In 2005, a doctor friend called and asked her to talk to an extended family member who had just been diagnosed with dementia.

“Nobody had prepared them for what the road ahead looked like and what they could do to be better prepared emotionally, financially and physically,” she said. “There were certain issues that hadn’t been addressed.”

Three weeks later, the doctor called back to tell her that she had three more families who would be willing to pay for the advice she’d given her family member. Kahn now provides preventive care planning for families on a contract basis, and has had clients in Milwaukee.

“I don’t stay in the picture long,” she said. “I give them the tools they need today, let them know the questions they need to ask doctors, legal counsel, financial advisers and their team of people so they’re better prepared.”

One example, she said, is of knowing how to hire a caregiver.
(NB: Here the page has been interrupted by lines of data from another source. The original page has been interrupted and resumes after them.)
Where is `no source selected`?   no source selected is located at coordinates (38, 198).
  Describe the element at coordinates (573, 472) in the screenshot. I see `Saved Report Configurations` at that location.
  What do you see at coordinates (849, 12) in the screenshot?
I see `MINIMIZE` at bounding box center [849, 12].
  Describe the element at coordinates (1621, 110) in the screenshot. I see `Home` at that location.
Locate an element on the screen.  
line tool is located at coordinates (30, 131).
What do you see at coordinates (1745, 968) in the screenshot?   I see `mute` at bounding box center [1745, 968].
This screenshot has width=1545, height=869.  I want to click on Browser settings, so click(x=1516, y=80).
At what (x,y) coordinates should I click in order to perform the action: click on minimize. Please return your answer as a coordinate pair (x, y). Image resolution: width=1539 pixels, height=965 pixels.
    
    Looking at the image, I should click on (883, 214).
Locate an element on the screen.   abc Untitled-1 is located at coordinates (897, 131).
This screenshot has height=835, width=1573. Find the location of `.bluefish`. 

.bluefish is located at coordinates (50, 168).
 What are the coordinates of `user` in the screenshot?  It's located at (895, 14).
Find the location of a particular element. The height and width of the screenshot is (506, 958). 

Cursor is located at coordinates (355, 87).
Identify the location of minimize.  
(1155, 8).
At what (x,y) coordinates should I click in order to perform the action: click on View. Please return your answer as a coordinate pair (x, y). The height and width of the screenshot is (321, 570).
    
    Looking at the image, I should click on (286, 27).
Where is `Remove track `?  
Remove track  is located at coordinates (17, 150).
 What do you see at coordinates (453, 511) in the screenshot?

For some families, she said, she’ll write a job description for a caregiver, and apprise them regarding the dos and don’ts of communication with their affected family member.

With more than five million Americans currently living with Alzheimer’s disease and that number expected to rise to more than 15 million by 2050, Kahn said what’s happening with Melabev in Israel is a glimmer of light in an otherwise dark future.

“In our country, politicians haven’t really talked about this at all, (about) aging and what the world is going to look like in the next 20 to 30 years,” she said, adding that Melabev’s model could be replicated in America, “but it would take a tremendous amount of money because aging isn’t covered for (medical) reimbursement. When a family goes and gets assessed by a cognitive neurologist, that’s covered, but once you’re diagnosed and those two to 18 years in-between, nobody talks about that.”